2. Don't let greed get out of control. Once a trader has realized a nice profit from a trade, they should think about either taking a portion of the money, if not all of it, and move on to the next trade. While it is tempting to hope that one trade will "hit the lottery", trading is not that simple. Traders who hold their positions too long inevitably end up losing all their profits back to the market.
3. Use protective stops to limit losses.
4. Use appropriate stop-loss orders at all times to cut losses and never, ever sit back and allow losses to run. Nearly every trader makes the mistake, at one time or another, of doing this in hopes that the market will eventually change in his or her favor. However, all this usually leads to is even greater losses. It is important that a trader learn to cut their losses and move on to the next trade. To avoid losses getting out hand, determine a suitable profit target as well as an tolerable risk level for each and every trade before entering the market, then place a stop-loss order at the appropriate price. Be careful not to make it so tight that it could take you out of the position before the market has an opportunity to move in your favor.
5. Protective stops on long positions should be placed below round numbers (10, 20, 25, 50, 75, and 100) and on short positions, above such numbers.

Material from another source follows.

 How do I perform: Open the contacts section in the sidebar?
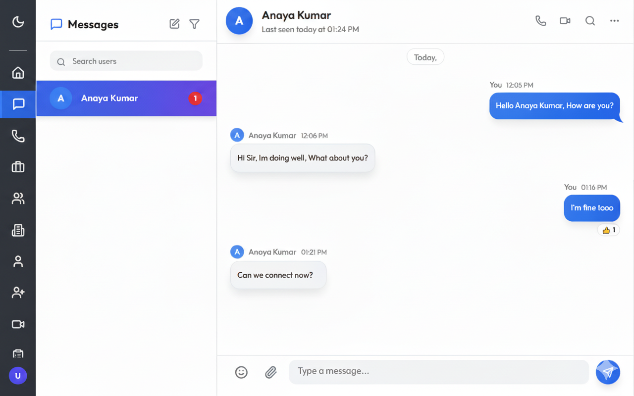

6. When placing a stop loss the trader should combine technical factors on the price chart with individual money management concerns. One size does not fit all.
7. Remember: Everyone makes mistakes, but it only the fool who fails to learn from them. Analyze and learn from your losses.
8. The first loss is always the smallest loss.
9. It is recommended that traders new to the market start off with a mini account for at least a year before stepping up. Analyze both the good trades and the bad ones made over the year, and don't be afraid to learn from your mistakes.
10. Don't get into forex trading unless you can afford to do so. Market action, not personal financial conditions, should dictate a trader's entry and exit from a market. While no one becomes a trader to lose money, the simple fact is that losses will occur now and then, no matter what. Don't get involved if it means beggaring your family.
11. Be objective, not emotional, when it comes to trading.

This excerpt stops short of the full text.